A statement prepared by 21 human rights organisations Thursday evening urged President Mohamed Morsi to put an end to the rapid deterioration of human rights in Egypt.
“The human rights record over the past eight months since President Mohamed Morsi took the seat of power… are worse than it was before the revolution in the era of the former president,” the joint-statement warned.
Among the statement’s signatories are the Arab Network for Human Rights Information, the Egyptian Initiative for Personal Rights, the Egyptian Organisation for Human Rights and the Egyptian Centre for Economic and Social Rights.
The report said Egypt is witnessing “another version of an authoritarian regime, with special features”.
One such “feature” is the use of torture by members of the ruling Freedom and Justice Party on civilian protesters. During former president Hosni Mubarak’s regime, the human rights organisations concluded, such dirty work conducted by security forces and paid citizens.
The levels of attacks on the media during Morsi’s tenure and on the independence of the judiciary are also new phenomena, according to the statement.

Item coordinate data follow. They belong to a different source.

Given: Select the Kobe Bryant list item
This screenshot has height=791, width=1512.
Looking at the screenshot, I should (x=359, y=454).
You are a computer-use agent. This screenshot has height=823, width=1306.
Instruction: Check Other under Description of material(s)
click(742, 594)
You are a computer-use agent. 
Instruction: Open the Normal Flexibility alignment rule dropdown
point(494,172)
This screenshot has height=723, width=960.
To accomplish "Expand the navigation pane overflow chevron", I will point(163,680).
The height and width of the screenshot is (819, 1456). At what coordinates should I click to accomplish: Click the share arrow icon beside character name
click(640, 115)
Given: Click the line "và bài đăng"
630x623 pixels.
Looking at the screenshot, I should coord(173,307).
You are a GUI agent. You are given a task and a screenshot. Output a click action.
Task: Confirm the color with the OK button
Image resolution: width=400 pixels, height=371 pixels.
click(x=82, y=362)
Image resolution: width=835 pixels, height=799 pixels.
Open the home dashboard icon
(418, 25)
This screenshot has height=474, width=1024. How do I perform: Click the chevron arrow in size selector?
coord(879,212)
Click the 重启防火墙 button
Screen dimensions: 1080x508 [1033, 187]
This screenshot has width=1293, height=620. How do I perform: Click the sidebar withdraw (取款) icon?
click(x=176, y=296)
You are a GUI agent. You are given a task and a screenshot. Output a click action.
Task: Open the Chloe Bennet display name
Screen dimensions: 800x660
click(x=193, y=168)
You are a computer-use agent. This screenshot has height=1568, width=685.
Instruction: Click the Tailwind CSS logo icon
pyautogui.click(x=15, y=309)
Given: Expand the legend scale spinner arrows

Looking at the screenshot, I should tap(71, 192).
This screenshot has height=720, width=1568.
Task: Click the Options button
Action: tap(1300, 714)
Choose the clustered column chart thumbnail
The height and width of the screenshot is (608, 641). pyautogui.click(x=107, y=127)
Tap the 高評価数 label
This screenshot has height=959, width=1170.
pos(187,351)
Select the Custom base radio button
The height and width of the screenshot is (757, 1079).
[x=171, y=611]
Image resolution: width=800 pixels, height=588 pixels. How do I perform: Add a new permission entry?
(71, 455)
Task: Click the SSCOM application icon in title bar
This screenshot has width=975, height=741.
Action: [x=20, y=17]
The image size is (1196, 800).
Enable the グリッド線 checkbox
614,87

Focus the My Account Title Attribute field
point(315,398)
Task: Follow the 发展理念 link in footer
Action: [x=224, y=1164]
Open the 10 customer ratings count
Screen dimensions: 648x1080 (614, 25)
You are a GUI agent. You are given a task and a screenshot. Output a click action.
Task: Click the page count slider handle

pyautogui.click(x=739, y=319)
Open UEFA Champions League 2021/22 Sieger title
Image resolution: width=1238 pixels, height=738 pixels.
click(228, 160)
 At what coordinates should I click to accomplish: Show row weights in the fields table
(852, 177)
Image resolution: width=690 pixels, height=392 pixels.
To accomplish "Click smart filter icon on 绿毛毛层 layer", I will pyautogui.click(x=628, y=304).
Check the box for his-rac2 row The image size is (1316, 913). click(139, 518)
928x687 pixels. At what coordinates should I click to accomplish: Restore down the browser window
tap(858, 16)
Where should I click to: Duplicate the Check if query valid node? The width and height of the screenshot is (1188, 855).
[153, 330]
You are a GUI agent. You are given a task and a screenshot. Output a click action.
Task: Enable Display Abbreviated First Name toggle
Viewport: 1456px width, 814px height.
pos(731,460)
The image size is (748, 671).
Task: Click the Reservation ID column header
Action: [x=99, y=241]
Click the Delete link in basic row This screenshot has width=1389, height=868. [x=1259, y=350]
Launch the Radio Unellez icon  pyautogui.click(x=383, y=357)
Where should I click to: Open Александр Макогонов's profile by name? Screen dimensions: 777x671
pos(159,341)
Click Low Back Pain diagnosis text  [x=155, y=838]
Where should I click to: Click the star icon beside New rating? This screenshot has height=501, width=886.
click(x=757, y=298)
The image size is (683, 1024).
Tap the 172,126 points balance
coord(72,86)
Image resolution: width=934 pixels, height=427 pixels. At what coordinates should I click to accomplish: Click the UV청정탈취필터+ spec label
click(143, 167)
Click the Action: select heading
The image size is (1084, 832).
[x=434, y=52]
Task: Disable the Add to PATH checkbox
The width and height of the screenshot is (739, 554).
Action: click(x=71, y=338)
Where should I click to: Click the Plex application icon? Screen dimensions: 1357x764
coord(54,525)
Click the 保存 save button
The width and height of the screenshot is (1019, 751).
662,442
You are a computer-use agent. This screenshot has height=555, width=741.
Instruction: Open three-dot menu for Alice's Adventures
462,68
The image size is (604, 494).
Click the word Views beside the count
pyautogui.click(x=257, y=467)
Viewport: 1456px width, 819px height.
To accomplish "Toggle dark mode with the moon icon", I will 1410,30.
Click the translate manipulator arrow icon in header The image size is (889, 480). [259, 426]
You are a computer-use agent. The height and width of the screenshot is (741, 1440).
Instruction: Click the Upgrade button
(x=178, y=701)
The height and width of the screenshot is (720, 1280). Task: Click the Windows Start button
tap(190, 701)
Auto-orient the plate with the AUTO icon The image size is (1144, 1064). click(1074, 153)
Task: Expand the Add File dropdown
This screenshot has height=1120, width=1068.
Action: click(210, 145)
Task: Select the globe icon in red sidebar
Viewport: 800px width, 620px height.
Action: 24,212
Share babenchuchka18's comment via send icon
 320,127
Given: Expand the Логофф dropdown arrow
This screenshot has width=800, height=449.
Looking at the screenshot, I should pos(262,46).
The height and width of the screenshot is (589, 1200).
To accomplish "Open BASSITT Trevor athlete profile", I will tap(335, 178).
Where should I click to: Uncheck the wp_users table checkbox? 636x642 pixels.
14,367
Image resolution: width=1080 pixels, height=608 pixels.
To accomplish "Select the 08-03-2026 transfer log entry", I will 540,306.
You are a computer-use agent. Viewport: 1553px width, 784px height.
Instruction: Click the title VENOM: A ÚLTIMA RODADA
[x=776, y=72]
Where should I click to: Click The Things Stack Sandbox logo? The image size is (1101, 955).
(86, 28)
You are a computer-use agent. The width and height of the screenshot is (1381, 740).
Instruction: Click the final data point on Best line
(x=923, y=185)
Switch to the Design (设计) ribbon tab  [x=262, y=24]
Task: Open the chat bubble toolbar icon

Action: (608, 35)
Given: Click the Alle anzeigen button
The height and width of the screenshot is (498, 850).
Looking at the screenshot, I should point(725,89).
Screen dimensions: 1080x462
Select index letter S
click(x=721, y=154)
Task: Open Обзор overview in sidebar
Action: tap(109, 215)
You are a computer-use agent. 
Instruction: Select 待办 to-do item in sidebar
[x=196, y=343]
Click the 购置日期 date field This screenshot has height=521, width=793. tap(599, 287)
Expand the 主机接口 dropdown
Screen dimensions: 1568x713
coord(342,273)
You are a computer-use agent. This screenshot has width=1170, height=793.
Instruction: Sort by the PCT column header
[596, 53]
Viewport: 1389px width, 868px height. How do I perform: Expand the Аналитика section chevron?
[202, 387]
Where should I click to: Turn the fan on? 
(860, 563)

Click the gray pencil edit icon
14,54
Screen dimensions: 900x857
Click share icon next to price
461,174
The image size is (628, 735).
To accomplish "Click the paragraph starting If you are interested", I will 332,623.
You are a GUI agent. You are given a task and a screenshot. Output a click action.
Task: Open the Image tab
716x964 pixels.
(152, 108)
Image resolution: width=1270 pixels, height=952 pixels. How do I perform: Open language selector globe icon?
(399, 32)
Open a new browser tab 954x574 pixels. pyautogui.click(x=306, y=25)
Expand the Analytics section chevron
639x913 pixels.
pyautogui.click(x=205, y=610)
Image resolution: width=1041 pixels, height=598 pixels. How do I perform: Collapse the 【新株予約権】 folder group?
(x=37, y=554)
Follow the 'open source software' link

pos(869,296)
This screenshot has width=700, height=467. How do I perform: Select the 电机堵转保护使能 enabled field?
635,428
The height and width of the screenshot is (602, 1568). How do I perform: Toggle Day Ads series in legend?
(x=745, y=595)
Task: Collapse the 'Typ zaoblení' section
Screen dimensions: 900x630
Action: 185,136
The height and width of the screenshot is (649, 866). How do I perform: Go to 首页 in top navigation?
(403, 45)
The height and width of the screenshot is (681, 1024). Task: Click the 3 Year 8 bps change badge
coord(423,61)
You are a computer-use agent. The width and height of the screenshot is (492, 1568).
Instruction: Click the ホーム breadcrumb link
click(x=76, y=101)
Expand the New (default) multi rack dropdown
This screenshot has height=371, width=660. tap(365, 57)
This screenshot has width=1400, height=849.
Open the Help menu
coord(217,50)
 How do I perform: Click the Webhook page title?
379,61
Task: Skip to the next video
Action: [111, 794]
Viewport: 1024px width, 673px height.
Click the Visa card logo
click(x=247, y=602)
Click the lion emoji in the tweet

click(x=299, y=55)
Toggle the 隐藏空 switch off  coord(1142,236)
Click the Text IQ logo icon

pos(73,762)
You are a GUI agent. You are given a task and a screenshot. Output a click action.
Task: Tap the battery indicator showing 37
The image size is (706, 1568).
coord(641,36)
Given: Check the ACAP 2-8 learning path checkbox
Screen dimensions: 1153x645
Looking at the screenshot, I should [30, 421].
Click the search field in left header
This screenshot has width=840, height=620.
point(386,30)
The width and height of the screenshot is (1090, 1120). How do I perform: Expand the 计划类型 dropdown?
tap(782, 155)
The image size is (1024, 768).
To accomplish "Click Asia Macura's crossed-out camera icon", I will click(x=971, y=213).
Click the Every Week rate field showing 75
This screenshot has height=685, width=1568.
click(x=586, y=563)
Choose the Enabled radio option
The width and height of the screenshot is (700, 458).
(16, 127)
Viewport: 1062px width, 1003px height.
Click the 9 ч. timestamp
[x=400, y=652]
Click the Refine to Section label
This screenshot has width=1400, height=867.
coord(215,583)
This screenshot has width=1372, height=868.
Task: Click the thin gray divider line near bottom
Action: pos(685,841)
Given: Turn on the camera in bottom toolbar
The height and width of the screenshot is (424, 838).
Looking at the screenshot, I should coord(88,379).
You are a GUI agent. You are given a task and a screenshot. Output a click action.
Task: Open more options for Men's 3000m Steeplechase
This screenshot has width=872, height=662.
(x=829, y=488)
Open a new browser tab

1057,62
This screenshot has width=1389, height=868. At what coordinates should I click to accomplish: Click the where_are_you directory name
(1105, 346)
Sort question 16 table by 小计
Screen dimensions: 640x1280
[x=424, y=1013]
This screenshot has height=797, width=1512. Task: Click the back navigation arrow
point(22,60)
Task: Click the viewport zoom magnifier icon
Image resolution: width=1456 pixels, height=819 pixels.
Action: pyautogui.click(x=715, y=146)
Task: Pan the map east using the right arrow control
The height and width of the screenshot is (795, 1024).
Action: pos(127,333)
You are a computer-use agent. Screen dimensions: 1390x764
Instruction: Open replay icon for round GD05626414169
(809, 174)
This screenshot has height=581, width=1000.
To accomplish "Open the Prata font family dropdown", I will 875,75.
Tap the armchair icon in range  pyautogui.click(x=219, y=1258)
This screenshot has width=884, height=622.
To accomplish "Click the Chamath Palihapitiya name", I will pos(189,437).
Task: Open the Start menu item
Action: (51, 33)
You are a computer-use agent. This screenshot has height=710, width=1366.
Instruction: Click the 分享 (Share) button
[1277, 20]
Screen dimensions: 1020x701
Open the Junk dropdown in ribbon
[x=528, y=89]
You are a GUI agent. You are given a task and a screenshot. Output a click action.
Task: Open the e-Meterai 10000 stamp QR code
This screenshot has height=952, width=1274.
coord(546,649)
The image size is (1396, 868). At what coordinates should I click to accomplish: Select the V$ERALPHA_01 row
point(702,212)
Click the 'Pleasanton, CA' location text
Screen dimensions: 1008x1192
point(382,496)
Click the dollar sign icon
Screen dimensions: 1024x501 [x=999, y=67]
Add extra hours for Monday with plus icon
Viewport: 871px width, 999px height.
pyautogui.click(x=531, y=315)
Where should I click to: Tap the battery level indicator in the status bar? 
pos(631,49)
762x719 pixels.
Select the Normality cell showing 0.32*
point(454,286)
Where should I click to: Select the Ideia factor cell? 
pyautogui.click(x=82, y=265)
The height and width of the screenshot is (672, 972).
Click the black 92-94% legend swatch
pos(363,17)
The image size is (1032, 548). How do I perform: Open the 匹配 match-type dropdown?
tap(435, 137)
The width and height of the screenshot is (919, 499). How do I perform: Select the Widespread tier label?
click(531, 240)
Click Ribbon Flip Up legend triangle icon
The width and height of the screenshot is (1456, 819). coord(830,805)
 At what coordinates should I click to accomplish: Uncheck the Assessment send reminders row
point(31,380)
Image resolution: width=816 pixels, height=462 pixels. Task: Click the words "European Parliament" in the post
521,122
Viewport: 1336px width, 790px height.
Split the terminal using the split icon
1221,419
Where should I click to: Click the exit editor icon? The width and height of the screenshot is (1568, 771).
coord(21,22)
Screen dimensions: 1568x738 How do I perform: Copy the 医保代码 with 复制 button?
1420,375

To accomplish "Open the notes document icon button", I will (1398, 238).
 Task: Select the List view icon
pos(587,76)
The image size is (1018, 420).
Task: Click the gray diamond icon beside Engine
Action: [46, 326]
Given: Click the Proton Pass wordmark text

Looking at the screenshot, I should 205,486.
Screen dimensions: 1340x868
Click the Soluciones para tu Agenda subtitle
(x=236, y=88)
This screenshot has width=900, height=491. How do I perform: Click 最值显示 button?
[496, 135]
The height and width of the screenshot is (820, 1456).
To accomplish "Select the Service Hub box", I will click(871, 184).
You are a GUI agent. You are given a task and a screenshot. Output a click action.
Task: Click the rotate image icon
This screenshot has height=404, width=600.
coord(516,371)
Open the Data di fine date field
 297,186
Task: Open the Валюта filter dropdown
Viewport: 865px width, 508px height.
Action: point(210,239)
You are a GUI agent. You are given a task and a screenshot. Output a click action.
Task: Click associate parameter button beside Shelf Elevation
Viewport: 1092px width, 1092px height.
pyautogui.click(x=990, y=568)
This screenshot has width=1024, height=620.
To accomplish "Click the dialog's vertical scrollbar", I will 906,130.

The report echoes another report issued by the Cairo Centre for Human Rights Studies last October, which stated concerns over the government’s handling of human rights abuses. As it was in October, the statement said, the issue of human rights still rests beyond the circle of attention today.
The rights groups’ statement also criticised Morsi for not including human rights violations as a concern in during first 100 days as president, and for not taking advantage of proposed initiatives by several human rights groups at the beginning of his tenure.
The statement declared that the governments continuation of current policies and practices “will lead to more serious threats and attacks against a number of fundamental rights”. Such rights include the right to peaceful assembly and the collective exercise of political and social protest, currently under threat from the new draft protest law being deliberated by the Shura Council.
The right to association and the freedom to function as a collective association in accordance to international standards, the right to form independent trade unions and pluralism of unions, freedom of belief and religious practice of non-Sunni Muslims as well as the rights of religious and non-religious minorities are also under threat, according to the statement.
The 21 organisations also said freedom of the press and flow of information are also under threat, as are women’s rights and the right to a fair trial.
“Unfortunately, the worst fears of this report have been achieved,” the statement said. Morsi’s 22 November constitutional declaration and the appointment of a prosecutor general undermined the rule of law and the independence of the judiciary.
“Imposing a state of emergency without the need to do so [in the Suez Canal region] violates international standards of human rights,” the report said, adding that the continuing practice of torture and systematic insult to the dignity of citizens, “as well as the protection and praise given to security officers by the Ministry of Interior and the presidency for their performance… allows for the propagation of impunity and creates a relapse in the human rights situation in Egypt”.
The signatories criticised the Freedom and Justice Party’s attack on the media, which has led to more cases being filed against journalists for insulting the president than all other leaders combined in the past 100 years.
In reaction to these issues and more, the human rights organisations demanded the government establish an independent commission comprised of “the most prominent professional competencies in Egypt in regards to constitutional law and human rights – regardless of political affiliations or religious views – to review the new constitution”.
They also recommended the government allow for a new prosecutor general to be appointed by the Supreme Judicial Council, as per law. Investigations into torture at the hands of police and other groups in prisons and other such places were also demanded.
The active targeting of protesters and opponents of the Muslim Brotherhood, as well as the increased rape and sexual assault of women must also be halted, the statement declared.
The restructuring of the National Council for Human Rights to comply with international standards, as well as investigations into officials and Brotherhood leaders involved in attacking protesters are also key demands.
Yasmin Hossam, a lawyer with the Egyptian Initiative for Personal Rights working on documented cases of torture by police and other groups, said there is plenty of evidence which incriminates the Muslim Brotherhood and the police in the kidnapping of protesters. “Morsi’s government is trying to use violence against demonstrators as a weapon to settle things down until the upcoming elections,” she said, adding that the kidnapping of activists and protesters are a tool to settle the community until they can secure the elections.
“We demand the government act,” Yasmin said. “But we know they will not since they are behind these attacks to begin with.”